▶ TASK BRIEF:
Each time a line of the listing holds "computer", copy that line.

▶ PROVIDED RECORDS:
——————————

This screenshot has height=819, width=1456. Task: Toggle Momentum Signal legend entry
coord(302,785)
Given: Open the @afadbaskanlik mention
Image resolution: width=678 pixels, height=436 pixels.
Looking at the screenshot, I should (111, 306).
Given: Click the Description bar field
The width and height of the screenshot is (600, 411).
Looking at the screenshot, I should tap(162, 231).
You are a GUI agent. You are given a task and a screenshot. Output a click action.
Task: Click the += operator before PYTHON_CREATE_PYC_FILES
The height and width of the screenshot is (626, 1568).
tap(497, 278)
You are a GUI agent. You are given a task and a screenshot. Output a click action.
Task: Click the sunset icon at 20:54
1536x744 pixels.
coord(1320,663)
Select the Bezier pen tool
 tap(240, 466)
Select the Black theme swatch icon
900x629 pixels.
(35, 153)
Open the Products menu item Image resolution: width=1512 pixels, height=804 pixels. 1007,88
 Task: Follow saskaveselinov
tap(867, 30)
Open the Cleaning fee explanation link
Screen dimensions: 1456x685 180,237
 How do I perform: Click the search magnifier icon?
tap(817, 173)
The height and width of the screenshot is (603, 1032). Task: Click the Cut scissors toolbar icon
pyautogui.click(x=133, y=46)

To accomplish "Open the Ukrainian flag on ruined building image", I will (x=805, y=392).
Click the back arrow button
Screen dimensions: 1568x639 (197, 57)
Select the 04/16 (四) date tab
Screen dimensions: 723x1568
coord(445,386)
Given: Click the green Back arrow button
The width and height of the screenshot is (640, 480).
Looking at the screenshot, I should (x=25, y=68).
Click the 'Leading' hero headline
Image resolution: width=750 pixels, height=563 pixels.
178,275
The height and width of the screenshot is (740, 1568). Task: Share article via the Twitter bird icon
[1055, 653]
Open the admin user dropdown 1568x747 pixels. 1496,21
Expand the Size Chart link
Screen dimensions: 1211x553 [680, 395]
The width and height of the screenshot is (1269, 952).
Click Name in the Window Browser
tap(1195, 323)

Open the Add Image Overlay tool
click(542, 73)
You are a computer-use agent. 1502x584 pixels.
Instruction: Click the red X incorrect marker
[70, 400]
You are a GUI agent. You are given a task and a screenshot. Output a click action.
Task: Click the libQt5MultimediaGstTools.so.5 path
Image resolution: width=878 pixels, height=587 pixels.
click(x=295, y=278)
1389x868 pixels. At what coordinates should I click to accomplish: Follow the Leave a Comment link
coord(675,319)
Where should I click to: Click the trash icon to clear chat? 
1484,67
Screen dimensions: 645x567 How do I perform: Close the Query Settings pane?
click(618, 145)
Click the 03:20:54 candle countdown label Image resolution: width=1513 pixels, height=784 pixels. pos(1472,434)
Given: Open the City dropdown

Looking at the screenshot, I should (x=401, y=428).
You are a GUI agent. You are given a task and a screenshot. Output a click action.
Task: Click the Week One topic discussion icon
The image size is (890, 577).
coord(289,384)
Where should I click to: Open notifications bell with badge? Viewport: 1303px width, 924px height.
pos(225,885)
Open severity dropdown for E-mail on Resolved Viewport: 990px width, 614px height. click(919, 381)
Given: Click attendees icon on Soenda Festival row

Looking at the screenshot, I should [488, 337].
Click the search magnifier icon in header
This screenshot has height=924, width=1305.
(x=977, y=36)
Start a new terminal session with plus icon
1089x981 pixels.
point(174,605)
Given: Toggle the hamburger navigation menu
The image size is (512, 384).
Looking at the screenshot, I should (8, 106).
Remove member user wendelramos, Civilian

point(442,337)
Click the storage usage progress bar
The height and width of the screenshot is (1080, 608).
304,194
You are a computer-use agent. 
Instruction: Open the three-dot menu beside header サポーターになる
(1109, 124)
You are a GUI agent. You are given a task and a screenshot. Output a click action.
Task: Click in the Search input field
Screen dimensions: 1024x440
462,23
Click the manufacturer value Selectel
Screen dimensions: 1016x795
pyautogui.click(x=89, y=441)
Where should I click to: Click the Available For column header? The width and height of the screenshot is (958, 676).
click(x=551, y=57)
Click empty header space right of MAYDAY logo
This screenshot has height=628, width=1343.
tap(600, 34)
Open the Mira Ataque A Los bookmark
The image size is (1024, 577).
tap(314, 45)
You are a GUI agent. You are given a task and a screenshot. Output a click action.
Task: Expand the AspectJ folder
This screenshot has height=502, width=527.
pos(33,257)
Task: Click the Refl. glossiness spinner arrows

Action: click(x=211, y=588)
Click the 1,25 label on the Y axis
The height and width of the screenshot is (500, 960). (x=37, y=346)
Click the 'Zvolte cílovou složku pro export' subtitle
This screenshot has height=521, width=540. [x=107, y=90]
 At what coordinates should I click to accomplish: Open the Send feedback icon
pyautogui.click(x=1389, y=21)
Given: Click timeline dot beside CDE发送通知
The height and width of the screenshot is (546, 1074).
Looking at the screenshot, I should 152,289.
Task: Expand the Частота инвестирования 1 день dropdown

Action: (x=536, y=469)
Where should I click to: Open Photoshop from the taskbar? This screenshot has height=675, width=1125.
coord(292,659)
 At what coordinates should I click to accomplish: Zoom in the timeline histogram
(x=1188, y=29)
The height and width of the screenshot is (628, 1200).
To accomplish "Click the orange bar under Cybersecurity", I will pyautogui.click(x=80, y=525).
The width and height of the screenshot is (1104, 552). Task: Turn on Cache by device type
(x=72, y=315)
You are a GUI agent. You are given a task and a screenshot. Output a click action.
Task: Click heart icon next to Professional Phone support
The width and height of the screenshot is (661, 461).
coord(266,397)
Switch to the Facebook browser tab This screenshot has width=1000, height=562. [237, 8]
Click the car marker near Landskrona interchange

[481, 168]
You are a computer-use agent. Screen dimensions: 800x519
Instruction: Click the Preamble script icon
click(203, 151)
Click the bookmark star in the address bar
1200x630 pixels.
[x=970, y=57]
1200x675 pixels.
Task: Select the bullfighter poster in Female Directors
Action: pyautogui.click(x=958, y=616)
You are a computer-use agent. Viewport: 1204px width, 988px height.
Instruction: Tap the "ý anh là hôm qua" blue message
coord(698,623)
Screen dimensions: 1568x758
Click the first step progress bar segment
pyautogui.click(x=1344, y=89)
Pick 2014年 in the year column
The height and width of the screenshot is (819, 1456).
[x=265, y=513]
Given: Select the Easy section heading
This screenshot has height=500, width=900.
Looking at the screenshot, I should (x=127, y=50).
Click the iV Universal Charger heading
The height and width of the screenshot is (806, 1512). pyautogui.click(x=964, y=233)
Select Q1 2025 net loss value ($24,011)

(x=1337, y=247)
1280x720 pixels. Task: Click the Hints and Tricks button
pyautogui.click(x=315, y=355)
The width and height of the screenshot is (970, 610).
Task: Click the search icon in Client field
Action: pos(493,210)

——————————

▶ SOLVED EXERCISE:
You are a computer-use agent. 1502x584 pixels.
You are a computer-use agent. 
You are a computer-use agent. Screen dimensions: 800x519
You are a computer-use agent. Viewport: 1204px width, 988px height.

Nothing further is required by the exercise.